Collected data entries:

-----

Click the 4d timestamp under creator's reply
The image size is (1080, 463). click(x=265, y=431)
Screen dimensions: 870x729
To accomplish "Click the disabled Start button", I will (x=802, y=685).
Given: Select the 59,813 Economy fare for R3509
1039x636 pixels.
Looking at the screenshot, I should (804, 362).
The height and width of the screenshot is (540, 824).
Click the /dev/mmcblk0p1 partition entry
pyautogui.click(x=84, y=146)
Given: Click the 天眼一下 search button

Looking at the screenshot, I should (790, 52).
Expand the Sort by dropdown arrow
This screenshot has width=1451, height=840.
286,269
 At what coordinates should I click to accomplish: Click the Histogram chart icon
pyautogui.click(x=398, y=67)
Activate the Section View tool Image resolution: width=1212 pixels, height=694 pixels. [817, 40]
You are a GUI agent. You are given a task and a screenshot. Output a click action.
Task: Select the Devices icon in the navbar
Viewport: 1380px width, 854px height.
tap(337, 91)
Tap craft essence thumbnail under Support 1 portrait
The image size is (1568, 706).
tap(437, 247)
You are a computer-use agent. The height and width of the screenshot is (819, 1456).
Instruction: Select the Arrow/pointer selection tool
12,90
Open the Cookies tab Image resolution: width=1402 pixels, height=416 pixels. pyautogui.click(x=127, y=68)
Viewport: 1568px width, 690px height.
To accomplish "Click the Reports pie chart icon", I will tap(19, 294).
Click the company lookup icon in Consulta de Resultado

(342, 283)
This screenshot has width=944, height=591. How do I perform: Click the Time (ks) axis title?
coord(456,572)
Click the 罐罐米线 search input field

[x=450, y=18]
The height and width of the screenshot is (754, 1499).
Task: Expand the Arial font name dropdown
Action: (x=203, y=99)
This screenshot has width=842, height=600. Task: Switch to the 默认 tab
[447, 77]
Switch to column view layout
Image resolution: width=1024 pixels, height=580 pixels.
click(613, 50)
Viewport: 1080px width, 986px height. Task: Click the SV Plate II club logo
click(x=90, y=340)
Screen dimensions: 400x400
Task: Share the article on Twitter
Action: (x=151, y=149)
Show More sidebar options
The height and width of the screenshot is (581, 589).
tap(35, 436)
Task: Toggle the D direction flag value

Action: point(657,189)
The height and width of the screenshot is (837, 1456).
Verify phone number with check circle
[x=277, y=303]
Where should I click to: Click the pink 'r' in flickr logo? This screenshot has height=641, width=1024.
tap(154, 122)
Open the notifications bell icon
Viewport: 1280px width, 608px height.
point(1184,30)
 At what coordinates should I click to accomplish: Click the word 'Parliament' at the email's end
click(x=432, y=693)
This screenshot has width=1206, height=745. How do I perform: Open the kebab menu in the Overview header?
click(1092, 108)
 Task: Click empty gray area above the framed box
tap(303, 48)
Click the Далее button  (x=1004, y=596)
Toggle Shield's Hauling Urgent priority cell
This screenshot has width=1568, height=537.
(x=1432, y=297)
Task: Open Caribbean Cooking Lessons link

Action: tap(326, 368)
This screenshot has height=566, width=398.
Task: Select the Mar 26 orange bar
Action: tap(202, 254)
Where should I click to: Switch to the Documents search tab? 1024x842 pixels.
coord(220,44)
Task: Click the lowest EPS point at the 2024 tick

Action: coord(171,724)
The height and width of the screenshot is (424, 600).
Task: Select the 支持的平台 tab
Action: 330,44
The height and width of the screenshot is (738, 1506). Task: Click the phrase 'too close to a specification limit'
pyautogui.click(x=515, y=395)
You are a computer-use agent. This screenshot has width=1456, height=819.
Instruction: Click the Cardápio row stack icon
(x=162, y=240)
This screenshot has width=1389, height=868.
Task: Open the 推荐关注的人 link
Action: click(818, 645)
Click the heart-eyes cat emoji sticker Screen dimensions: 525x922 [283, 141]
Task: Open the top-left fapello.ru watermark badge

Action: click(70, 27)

-----

→ INSTRUCTIONS TO FOLLOW: Copy each line above where "agent" appears.

→ REPLY TO THE TASK:
You are a GUI agent. You are given a task and a screenshot. Output a click action.
You are a computer-use agent. The height and width of the screenshot is (819, 1456).
You are a computer-use agent. This screenshot has width=1456, height=819.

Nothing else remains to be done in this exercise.